#### [YOUR ASSIGNMENT]
Return each line of the entries that mentions the word "Sayfa".

══════════════════════════════

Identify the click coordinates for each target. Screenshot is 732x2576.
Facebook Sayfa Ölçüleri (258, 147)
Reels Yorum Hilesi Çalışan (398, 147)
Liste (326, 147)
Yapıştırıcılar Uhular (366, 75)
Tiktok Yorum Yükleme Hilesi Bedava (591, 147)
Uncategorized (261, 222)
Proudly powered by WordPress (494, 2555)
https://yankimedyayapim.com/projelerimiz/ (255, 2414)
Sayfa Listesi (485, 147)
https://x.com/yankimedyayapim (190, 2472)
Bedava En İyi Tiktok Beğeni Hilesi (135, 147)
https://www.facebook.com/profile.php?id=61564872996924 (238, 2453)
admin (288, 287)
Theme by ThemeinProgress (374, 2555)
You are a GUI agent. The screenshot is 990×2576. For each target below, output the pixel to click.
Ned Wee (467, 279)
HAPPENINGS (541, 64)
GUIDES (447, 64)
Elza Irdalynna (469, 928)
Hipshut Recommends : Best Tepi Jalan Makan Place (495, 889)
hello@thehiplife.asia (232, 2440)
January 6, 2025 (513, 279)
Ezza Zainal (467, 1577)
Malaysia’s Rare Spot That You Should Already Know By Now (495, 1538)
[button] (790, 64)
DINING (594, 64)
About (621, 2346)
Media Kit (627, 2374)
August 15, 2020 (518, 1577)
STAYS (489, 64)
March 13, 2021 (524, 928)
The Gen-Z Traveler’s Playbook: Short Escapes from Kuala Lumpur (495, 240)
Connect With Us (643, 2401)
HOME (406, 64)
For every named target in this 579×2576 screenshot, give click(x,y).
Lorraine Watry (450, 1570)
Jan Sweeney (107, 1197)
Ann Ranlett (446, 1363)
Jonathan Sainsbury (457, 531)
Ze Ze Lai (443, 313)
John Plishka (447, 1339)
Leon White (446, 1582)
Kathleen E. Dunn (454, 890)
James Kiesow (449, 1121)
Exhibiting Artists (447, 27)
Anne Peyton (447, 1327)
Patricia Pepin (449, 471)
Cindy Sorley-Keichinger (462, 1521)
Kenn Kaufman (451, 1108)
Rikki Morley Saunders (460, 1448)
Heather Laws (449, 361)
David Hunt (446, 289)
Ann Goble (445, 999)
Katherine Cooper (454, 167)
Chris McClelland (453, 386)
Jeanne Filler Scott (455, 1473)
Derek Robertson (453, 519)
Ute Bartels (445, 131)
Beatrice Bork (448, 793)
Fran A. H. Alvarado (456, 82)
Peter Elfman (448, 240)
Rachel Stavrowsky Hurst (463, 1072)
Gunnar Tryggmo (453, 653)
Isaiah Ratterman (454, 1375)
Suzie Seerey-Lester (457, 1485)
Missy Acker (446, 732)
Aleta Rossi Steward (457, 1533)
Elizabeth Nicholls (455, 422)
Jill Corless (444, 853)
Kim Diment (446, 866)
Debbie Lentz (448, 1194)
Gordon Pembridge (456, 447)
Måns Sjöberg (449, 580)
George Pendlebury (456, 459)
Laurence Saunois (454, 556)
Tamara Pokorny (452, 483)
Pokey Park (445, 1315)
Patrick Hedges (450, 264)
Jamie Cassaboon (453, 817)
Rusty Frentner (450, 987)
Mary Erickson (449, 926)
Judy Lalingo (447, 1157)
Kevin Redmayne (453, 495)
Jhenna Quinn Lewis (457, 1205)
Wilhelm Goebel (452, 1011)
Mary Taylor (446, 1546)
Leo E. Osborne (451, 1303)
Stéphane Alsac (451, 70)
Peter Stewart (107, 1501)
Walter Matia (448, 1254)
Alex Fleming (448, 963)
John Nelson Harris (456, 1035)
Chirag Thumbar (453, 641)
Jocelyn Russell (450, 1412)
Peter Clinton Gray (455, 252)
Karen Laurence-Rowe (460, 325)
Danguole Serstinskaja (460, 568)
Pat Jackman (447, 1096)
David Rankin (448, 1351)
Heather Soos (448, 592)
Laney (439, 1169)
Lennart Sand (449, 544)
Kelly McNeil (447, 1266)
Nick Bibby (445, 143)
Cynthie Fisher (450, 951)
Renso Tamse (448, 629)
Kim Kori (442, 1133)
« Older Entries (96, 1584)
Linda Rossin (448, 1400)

══════════════════════════════

#### [ANSWER BOX]
Facebook Sayfa Ölçüleri (258, 147)
Sayfa Listesi (485, 147)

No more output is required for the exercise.